__Set task__: Rewrite every one of the records below with each "screenshot" replaced by "image", leaving everything else as it is and omitting the pictures.

## START

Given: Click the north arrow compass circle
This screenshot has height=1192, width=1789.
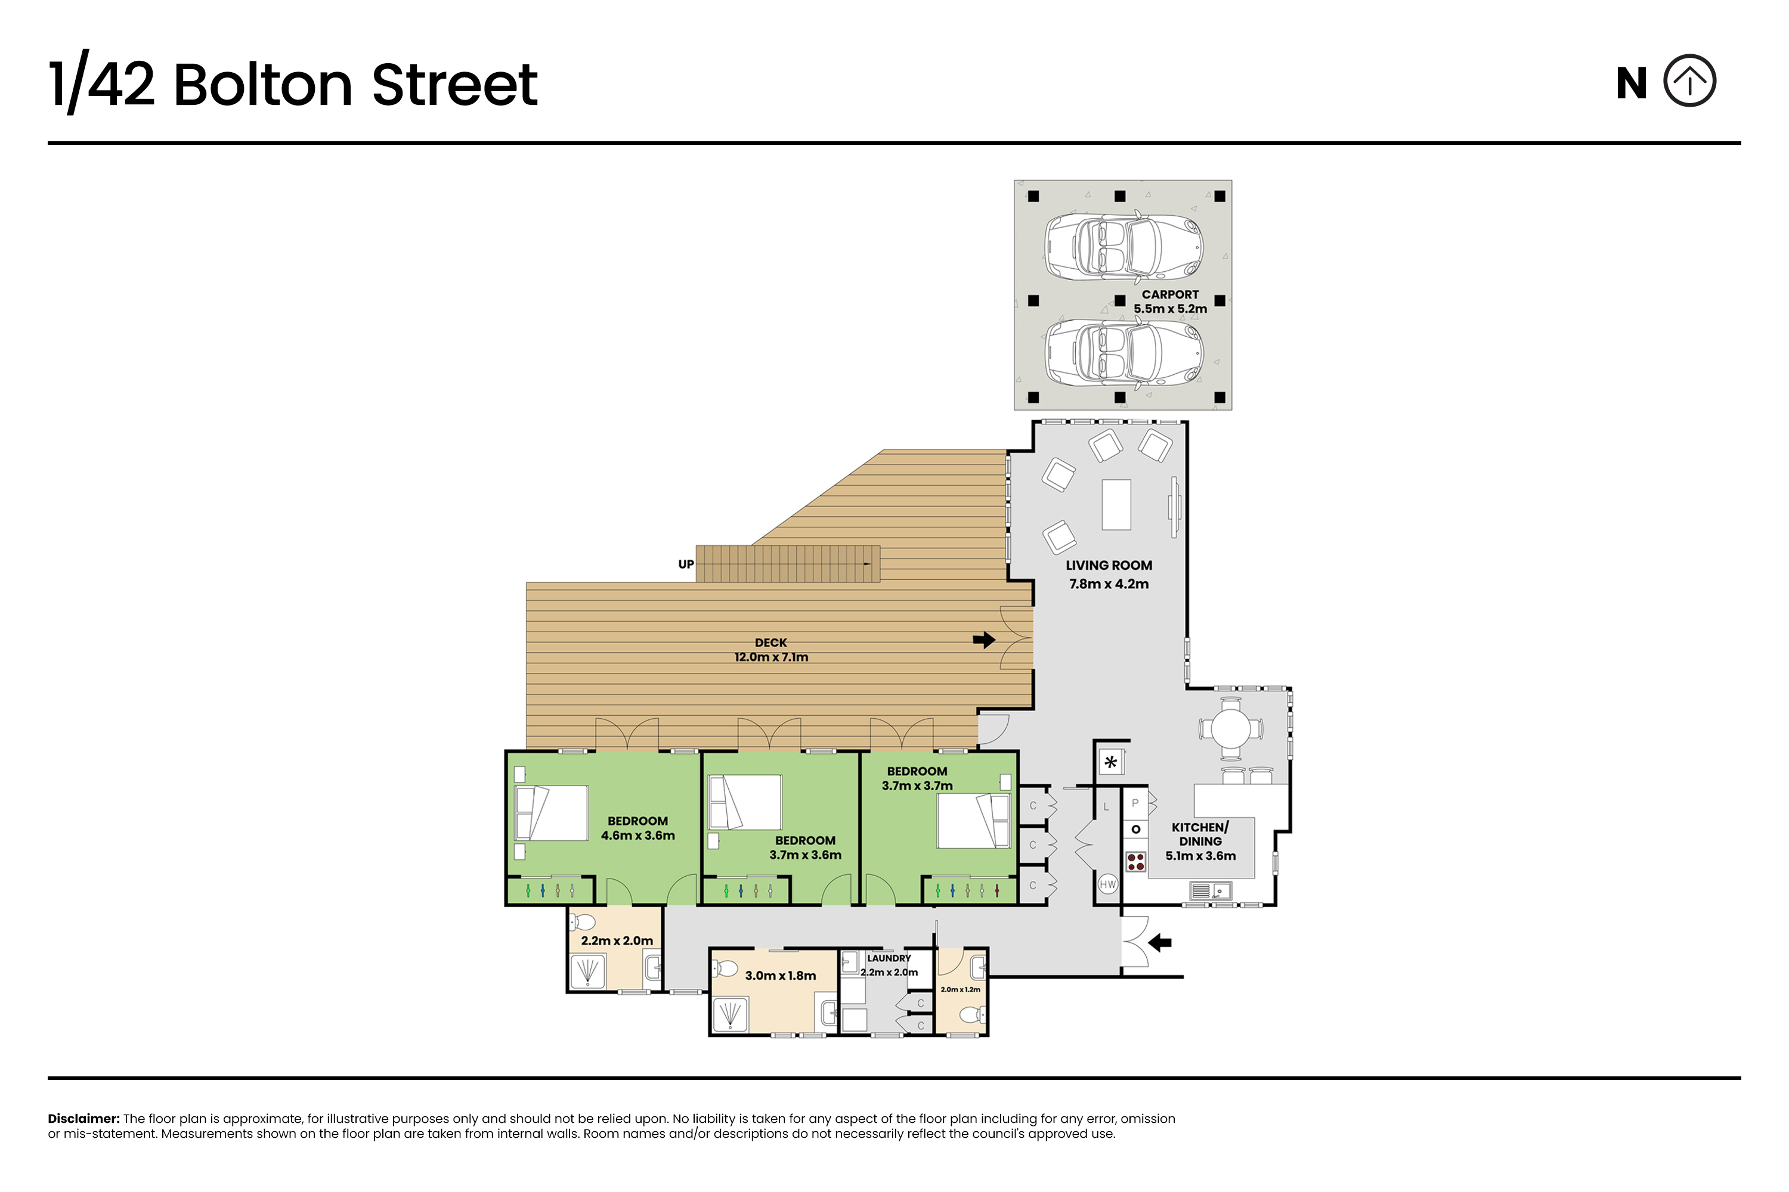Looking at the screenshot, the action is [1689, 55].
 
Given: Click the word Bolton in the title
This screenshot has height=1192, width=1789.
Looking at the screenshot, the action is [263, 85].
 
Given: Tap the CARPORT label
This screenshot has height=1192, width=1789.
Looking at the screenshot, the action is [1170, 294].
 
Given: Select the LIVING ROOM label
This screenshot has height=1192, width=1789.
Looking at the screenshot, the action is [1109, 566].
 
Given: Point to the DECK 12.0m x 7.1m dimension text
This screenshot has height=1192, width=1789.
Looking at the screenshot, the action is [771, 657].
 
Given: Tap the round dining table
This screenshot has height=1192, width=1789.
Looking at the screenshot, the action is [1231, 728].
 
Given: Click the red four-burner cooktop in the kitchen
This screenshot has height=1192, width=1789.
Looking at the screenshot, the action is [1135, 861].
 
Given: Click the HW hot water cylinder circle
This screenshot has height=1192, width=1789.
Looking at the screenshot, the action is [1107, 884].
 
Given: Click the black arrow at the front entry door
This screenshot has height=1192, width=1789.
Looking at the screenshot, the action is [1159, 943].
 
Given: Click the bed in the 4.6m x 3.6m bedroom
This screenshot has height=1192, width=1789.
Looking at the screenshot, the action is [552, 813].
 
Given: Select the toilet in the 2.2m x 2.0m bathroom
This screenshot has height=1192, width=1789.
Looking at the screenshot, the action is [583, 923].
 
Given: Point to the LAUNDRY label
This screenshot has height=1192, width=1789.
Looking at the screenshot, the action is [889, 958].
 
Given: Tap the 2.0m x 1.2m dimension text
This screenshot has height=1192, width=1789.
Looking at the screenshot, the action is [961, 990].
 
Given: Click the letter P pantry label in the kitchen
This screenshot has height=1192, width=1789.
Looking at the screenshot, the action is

## END

__Exercise answer__:
Given: Click the north arrow compass circle
This image has height=1192, width=1789.
Looking at the image, the action is [1689, 55].
 
Given: Click the word Bolton in the title
This image has height=1192, width=1789.
Looking at the image, the action is [263, 85].
 
Given: Tap the CARPORT label
This image has height=1192, width=1789.
Looking at the image, the action is [1170, 294].
 
Given: Select the LIVING ROOM label
This image has height=1192, width=1789.
Looking at the image, the action is [1109, 566].
 
Given: Point to the DECK 12.0m x 7.1m dimension text
This image has height=1192, width=1789.
Looking at the image, the action is [771, 657].
 
Given: Tap the round dining table
This image has height=1192, width=1789.
Looking at the image, the action is [1231, 728].
 
Given: Click the red four-burner cooktop in the kitchen
This image has height=1192, width=1789.
Looking at the image, the action is [1135, 861].
 
Given: Click the HW hot water cylinder circle
This image has height=1192, width=1789.
Looking at the image, the action is [1107, 884].
 
Given: Click the black arrow at the front entry door
This image has height=1192, width=1789.
Looking at the image, the action is [1159, 943].
 
Given: Click the bed in the 4.6m x 3.6m bedroom
This image has height=1192, width=1789.
Looking at the image, the action is [552, 813].
 
Given: Select the toilet in the 2.2m x 2.0m bathroom
This image has height=1192, width=1789.
Looking at the image, the action is [583, 923].
 
Given: Point to the LAUNDRY label
This image has height=1192, width=1789.
Looking at the image, the action is [889, 958].
 
Given: Tap the 2.0m x 1.2m dimension text
This image has height=1192, width=1789.
Looking at the image, the action is [961, 990].
 
Given: Click the letter P pantry label in the kitchen
This image has height=1192, width=1789.
Looking at the image, the action is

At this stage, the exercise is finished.